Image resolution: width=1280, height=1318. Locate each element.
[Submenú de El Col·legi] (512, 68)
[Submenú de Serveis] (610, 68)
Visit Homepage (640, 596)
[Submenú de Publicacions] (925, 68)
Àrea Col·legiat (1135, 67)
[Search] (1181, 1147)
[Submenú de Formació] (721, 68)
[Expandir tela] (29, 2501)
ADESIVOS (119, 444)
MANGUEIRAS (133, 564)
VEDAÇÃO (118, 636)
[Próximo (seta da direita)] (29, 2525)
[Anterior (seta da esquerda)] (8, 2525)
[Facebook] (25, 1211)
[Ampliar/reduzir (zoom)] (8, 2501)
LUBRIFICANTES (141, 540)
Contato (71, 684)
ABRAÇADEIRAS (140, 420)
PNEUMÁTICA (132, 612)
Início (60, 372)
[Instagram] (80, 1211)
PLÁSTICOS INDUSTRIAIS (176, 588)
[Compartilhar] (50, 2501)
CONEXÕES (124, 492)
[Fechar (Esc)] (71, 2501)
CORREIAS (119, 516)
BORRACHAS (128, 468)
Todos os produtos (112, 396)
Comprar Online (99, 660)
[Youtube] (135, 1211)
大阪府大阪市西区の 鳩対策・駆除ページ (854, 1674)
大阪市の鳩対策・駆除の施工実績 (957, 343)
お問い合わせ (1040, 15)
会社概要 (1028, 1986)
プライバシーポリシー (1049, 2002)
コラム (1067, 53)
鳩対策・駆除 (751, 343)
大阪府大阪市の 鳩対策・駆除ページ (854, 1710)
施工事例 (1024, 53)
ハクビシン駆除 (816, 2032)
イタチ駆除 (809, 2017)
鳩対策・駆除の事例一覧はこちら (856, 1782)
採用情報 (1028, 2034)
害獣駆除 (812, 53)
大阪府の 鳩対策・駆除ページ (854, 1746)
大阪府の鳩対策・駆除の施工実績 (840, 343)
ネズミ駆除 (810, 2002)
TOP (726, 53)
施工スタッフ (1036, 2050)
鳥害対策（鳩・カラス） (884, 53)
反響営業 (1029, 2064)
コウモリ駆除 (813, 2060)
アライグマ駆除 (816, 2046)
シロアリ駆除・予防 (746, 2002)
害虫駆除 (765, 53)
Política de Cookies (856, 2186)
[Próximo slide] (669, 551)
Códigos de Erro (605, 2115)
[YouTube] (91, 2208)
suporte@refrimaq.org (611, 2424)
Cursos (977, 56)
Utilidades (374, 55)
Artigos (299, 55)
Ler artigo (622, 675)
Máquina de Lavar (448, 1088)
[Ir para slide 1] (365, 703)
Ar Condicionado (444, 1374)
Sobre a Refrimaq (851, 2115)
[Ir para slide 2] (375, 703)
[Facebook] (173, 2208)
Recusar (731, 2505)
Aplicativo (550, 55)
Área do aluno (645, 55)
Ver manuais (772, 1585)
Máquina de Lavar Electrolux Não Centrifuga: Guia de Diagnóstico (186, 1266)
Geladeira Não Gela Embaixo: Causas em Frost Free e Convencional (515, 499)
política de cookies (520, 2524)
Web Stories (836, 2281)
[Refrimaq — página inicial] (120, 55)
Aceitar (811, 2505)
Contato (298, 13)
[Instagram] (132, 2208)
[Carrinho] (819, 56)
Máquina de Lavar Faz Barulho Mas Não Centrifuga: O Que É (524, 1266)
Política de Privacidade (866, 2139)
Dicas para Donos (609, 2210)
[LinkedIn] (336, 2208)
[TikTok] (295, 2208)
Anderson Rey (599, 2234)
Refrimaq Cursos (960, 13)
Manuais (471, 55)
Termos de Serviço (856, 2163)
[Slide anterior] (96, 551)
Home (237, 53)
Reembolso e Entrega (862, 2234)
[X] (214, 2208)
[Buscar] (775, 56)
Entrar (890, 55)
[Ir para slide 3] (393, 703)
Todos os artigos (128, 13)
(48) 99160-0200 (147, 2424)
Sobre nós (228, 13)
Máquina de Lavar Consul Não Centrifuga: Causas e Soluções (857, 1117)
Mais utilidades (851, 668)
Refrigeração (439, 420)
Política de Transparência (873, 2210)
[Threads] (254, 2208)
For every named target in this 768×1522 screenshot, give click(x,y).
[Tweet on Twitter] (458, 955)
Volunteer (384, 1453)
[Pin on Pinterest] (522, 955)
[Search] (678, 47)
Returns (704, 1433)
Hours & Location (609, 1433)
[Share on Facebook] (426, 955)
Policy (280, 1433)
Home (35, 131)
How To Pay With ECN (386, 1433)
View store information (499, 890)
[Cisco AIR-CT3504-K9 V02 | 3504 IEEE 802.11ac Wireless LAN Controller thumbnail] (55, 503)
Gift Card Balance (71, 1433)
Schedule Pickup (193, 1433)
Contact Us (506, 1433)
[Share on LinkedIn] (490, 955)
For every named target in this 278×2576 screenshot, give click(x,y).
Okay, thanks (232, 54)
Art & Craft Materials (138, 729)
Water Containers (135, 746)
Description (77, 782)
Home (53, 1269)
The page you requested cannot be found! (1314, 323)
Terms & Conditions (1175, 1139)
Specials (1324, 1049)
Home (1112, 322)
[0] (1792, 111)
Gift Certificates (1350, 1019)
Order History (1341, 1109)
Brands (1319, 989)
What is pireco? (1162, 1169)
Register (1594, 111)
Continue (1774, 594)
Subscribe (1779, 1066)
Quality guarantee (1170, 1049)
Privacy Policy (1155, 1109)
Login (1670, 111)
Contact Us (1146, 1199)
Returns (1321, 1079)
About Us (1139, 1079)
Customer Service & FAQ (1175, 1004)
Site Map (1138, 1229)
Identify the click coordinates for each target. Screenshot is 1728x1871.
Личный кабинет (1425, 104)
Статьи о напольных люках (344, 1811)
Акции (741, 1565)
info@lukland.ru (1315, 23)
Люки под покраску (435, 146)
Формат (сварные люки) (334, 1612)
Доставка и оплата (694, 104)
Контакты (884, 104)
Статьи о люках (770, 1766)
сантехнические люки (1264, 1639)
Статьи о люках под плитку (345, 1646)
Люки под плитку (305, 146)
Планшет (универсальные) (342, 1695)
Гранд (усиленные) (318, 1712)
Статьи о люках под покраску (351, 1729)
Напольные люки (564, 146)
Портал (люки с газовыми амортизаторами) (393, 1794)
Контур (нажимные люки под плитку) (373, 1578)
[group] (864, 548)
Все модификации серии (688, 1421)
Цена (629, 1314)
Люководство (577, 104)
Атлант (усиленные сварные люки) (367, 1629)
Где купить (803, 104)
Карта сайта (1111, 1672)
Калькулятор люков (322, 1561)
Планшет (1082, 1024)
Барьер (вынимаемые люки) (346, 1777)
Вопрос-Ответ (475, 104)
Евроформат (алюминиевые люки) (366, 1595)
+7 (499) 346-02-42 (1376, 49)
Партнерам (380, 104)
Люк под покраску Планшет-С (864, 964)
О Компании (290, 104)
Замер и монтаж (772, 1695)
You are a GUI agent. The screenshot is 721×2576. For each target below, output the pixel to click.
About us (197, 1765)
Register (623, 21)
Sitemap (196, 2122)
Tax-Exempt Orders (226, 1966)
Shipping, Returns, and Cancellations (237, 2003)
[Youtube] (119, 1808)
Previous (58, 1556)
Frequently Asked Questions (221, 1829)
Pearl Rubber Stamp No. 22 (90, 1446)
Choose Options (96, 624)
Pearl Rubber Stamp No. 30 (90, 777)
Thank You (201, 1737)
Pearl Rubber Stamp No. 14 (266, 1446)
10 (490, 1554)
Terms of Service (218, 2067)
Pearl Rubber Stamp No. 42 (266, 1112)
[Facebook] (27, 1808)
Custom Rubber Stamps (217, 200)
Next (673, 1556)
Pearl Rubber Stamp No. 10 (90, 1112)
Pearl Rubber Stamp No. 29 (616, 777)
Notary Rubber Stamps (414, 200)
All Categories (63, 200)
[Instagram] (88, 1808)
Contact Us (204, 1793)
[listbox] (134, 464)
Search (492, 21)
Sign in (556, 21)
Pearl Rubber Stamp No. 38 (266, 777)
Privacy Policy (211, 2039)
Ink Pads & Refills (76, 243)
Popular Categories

· · ·

- **WHAT THE TASK ASKS**:
Exact copies of the lines from the one holding "Pearl Rubber Stamp No. 29 (616, 777)" to the end of the entries are all that should be written.

- **COMPLETED TASK**:
Pearl Rubber Stamp No. 29 (616, 777)
Notary Rubber Stamps (414, 200)
All Categories (63, 200)
[Instagram] (88, 1808)
Contact Us (204, 1793)
[listbox] (134, 464)
Search (492, 21)
Sign in (556, 21)
Pearl Rubber Stamp No. 38 (266, 777)
Privacy Policy (211, 2039)
Ink Pads & Refills (76, 243)
Popular Categories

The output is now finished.